Wołanie o ratunek dla Filipin
Sytuacja na Filipinach jest tragiczna, panuje ogólny chaos tam, gdzie ludzie dotychczas nie otrzymali pomocy, głodują, nie mając ryżu, wody pitnej, środków higieny.
2013-11-26
Od czasu przejścia tajfunu Haiyan na Filipinach nie działają banki, nie ma prądu, nie można skontaktować się z rodziną i znajomymi w innych częściach kraju, brakuje leków, żywności i wody pitnej. Prawdopodobnie 4,5 mln poszkodowanych utraciło dorobek życia. Według opinii władz, ofiar śmiertelnych jest ponad 3 tys., choć trudno to oszacować, gdyż niektóre rejony są odcięte od świata, a w niektórych z uwagi na groźbę epidemii chowa się ofiary bez ich liczenia. Całe miasta są zrównane z ziemią przez wiatr wiejący z prędkością 320 km/h i spiętrzone wody. Nie można wypłacić pieniędzy z banków ani bankomatów, zaczynają się grabieże żywności i grozi wybuch epidemii. Wiele osób załamało się z powodu śmierci bliskich. Pomoc dociera do ofiar tragedii, ale jest jej zbyt mało. Przebywający na Filipinach misjonarz mariański opisuje to w słowach: "Sytuacja jest tragiczna, panuje ogólny chaos tam, gdzie ludzie dotychczas nie otrzymali pomocy, głodują, nie mając ryżu, wody pitnej, środków higieny".
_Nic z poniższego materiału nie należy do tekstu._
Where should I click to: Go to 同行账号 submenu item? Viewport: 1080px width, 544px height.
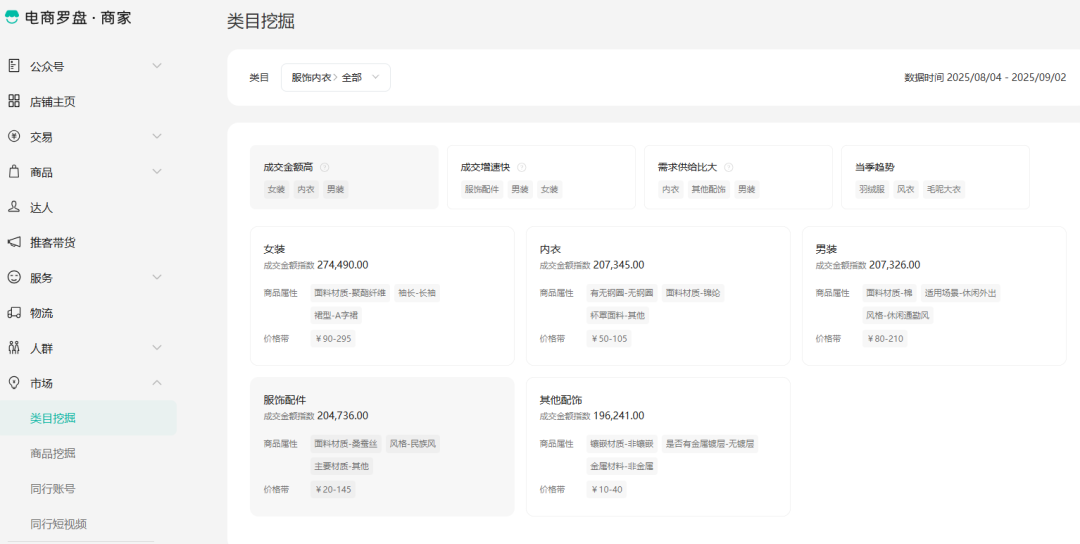tap(53, 489)
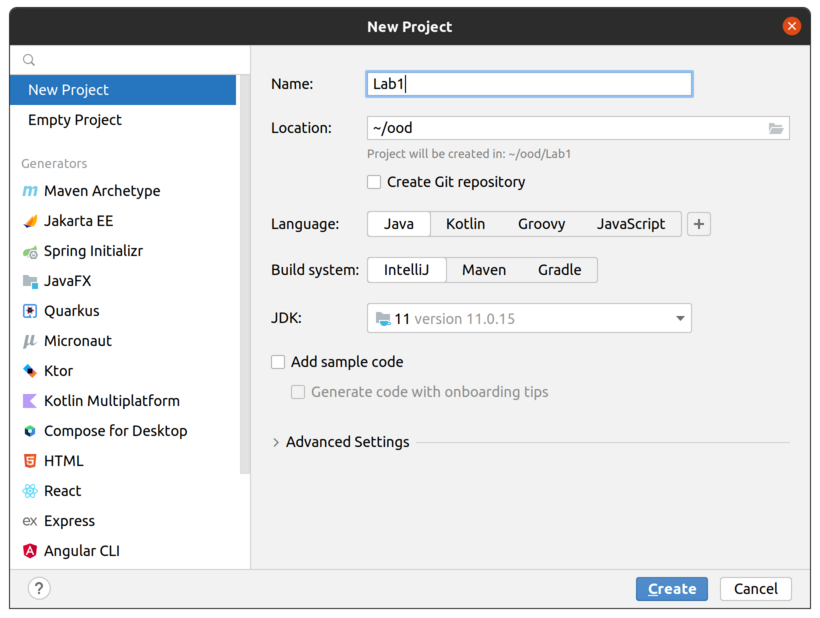820x618 pixels.
Task: Select Empty Project in the sidebar
Action: pyautogui.click(x=75, y=120)
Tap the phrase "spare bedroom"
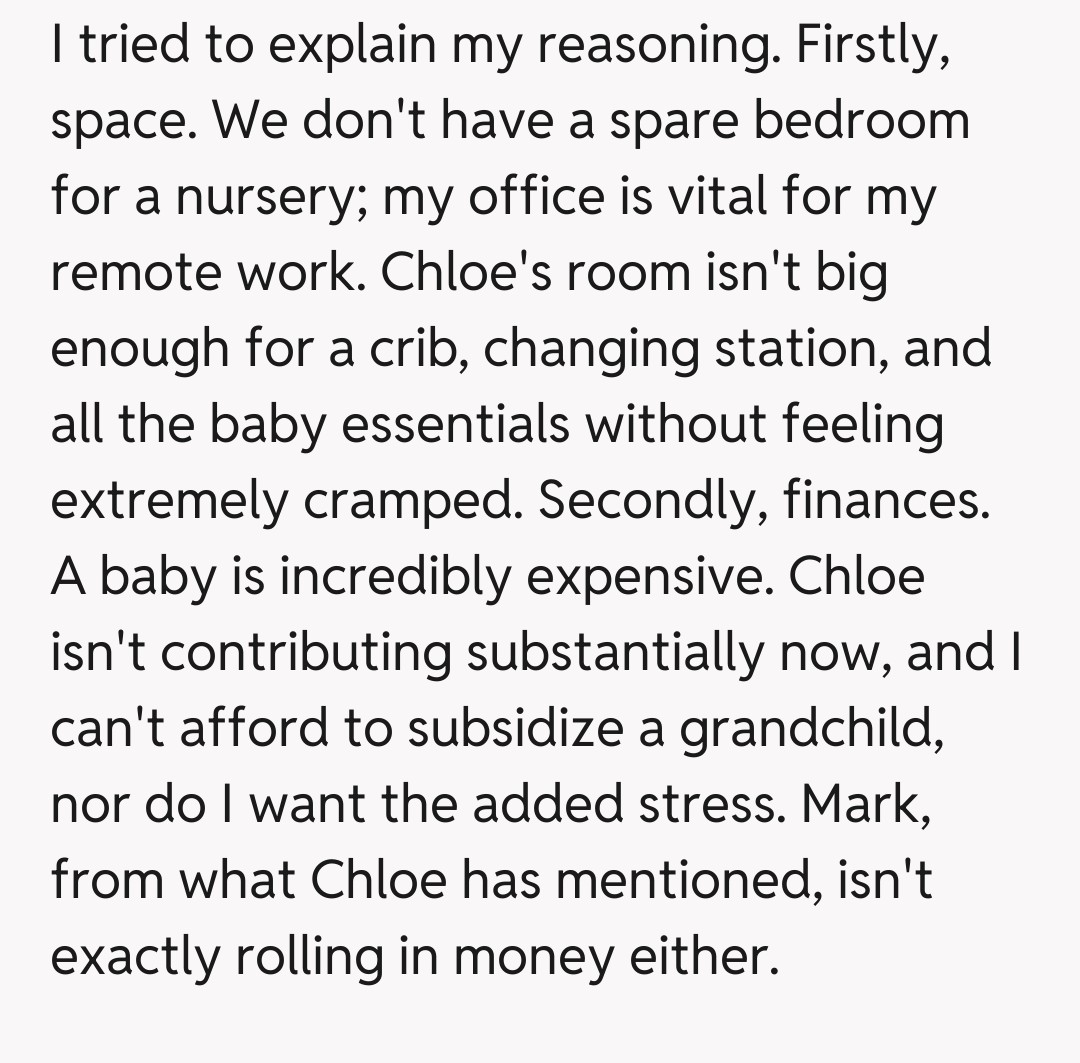The width and height of the screenshot is (1080, 1063). click(x=788, y=122)
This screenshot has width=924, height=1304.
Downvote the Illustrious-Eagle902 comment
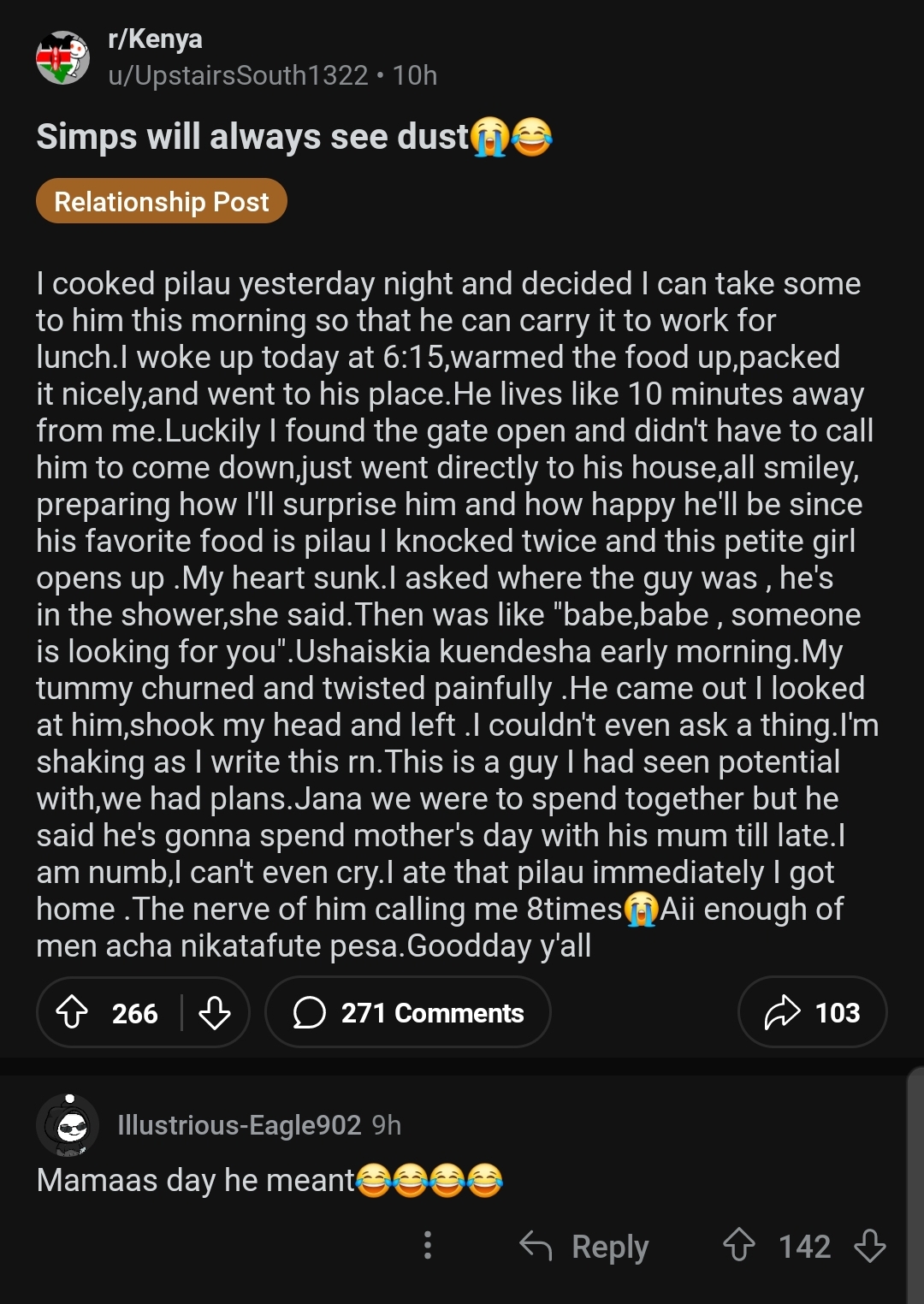[869, 1246]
Najważniejsze w tej sytuacji jest dostarczenie poszkodowanym leków, wody pitnej i żywności. Bez tego może wybuchnąć epidemia, która pochłonie jeszcze więcej ofiar. Dlatego Stowarzyszenie Mariańskie prosi o hojność dla ofiar tragedii.
Ofiary można przekazywać na:
Stowarzyszenie Pomocników Mariańskich
Zgromadzenie Księży Marianów
ul. Św. Bonifacego 9, 02-914 Warszawa
PKO S.A. VII O/Warszawa
nr 54 1240 1109 1111 0010 4890 3195
z dopiskiem: „FILIPINY – POMAGAM”
To nie pierwsza tragedia, która dotknęła Filipiny. Kiedy 2 lata temu tajfun spustoszył północną wyspę Mindanao, misjonarze mariańscy dostarczali poszkodowanym: żywność, leki, nowe narzędzia do pracy, przybory szkolne dla dzieci. Udało się odbudować domy dla ponad 300 rodzin. Marianie mają doświadczenie w zarządzaniu sytuacją kryzysową po klęsce żywiołowej oraz racjonalnym dzieleniu dóbr na poszkodowanych. Zebrane środki zostaną przekazane na ręce Prymasa Filipin. Arcybiskup Manili Kardynał Luis Antonio Tagle zadba o rozdysponowanie pomocy dla najbardziej poszkodowanych.
Każdy darczyńca otrzyma od nas list z podziękowaniem, w którym podamy zaksięgowaną kwotę darowizny otrzymaną od Państwa oraz informacje o rozdysponowaniu pieniędzy i o bieżącej sytuacji na Filipinach.